Speaking for myself, I respect all the spirits equally, though I tend to work with animal spirits most often while walking my path. I do not discriminate between types of spirit; a plant spirit deserves as much respect as an animal spirit, and the grass is just as important as the ancient oak tree.
Humans have a tendency, even pagan humans, to place beings in our world (both physical, and their spiritual counterparts) into a hierarchy, with humans at the top, and those beings that most resemble humans higher than those that are more alien to us.
Therefore, we assume that because a spirit in a non-human animal body experiences pain and suffering in the same way we do, then its death must be more important than that of a spirit embodied in a plant body, which may not have the same sort of nervous system. Additionally, the individual oak, bigger than we are, evokes more respect than the communal grass that we tread upon.

◆ **INFORMATION SHOWN**
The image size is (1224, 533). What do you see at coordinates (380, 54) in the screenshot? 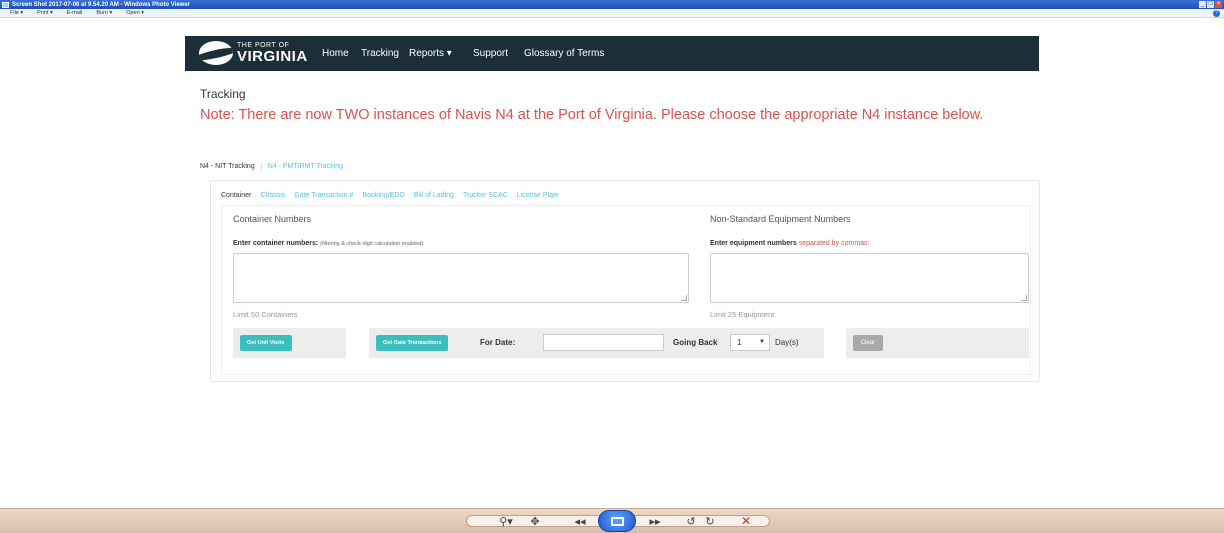
I see `nav-tracking: Tracking` at bounding box center [380, 54].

◆ **WHAT TO DO**
• a. Copy the passage on respecting spirits word for word from "Humans have a" to "we tread upon.".
• b. List every adjective the passage on respecting spirits uses to describe the oak.

◆ **SOLUTION SET**
• a.
Humans have a tendency, even pagan humans, to place beings in our world (both physical, and their spiritual counterparts) into a hierarchy, with humans at the top, and those beings that most resemble humans higher than those that are more alien to us.
Therefore, we assume that because a spirit in a non-human animal body experiences pain and suffering in the same way we do, then its death must be more important than that of a spirit embodied in a plant body, which may not have the same sort of nervous system. Additionally, the individual oak, bigger than we are, evokes more respect than the communal grass that we tread upon.

• b.
ancient
individual
bigger